Como já vem sendo apanágio neste tipo de novelas, as novidades multiplicam-se todos os dias. Entre comunicados do Banco de Portugal, declarações dos diversos partidos, notícias a todo a hora e análises dos comentadores da praça, o cidadão comum assiste a este processo com uma contemplação estupidificante. Por um lado tem a certeza que não consegue apreender toda a sua complexidade. Por outro lado, também sabe que o que é verdade hoje, deixará de o ser amanhã. Na espuma dos dias, está sobretudo preocupado em saber se mais este colapso bancário nacional terá consequências no seu bolso. Uns dizem que sim, outros dizem que não. O melhor é segurar firmemente a carteira, porque os carteiristas andam por aí.
Mas torna-se também interessante acompanhar as fases que suportam a total estupidificação pública em torno deste colapso do BES. Aliás, quem por estes dias lê o que vai saindo na imprensa e a sua interpretação pelos comentadores mainstream da praça, fica bastante elucidado sobre as referidas fases. Tivemos primeiro a “Fase Surpresa”. Ou seja, quase todos os comentadores da praça mostraram-se surpreendidos com o que se estava a passar. Sem perceber em detalhe o fenómeno, os Marcelos Rebelos de Sousa, os Marques Mendes, os Ricardos Costas e os Josés Gomes Ferreiras da nossa imprensa apressam-se a reproduzir estranhas verdades, como por exemplo a que “o BES não tem nada a ver com o GES. O primeiro está de boa saúde, o segundo é que está com problemas”. Os resultados estão à vista. No caso BPN, tivemos esta fase em torno do quase consenso em nacionalizar o Banco, sob pena de toda a economia portuguesa colapsar.
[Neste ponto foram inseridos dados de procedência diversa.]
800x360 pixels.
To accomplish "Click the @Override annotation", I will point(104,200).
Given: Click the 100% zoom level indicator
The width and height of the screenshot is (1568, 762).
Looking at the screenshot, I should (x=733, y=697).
Temos depois a “Fase da Indignação”. Ou seja, a fase em que dissiparam-se algumas dúvidas, a fase em que o que ontem era verdade passou hoje a ser uma mentira e em que estamos por isso muito indignados. Encontramo-nos precisamente nesta fase no caso BES. Quem leu os jornais este fim de semana, percebeu que da esquerda à direita, todos os comentadores da praça condenam veementemente o vilão Ricardo Salgado. Todo o mal assenta na sua pessoa e na sua capacidade de enganar o país. Como se um processo desta dimensão pudesse ser imputado apenas a um indivíduo e não existissem centenas de coniventes com tudo o que se passou. Mas uma vez que as responsabilidades são difíceis de apurar, é bastante mais conveniente centrar o mal numa pessoa e no seu círculo mais próximo.
Não tardará e chegaremos à “Fase do Era Evidente”. Ou seja, os mesmos comentadores que há umas semanas se mostraram surpresos e que agora se mostram indignados, não tardarão a dizer em pouco tempo que tudo isto “era evidente”. Era evidente que o existiam negócios duvidosos e obscuros no BES, era evidente que Ricardo Salgado era um bandido, era evidente que tudo isto ia colapsar.
E assim vamos, de escândalo em escândalo, de miséria em miséria, vivendo felizes e contentes com os desmandos que todos os dias sucedem no país. A culpa é de todos, a culpa não é de ninguém. A culpa é do sistema. Hoje assistimos a esta novela BEStial que passa em horário nobre. Amanhã outra surgirá. A estupidificação pública prossegue e continuam a ser muito poucos os que estão verdadeiramente dispostos a acabar com a mesma.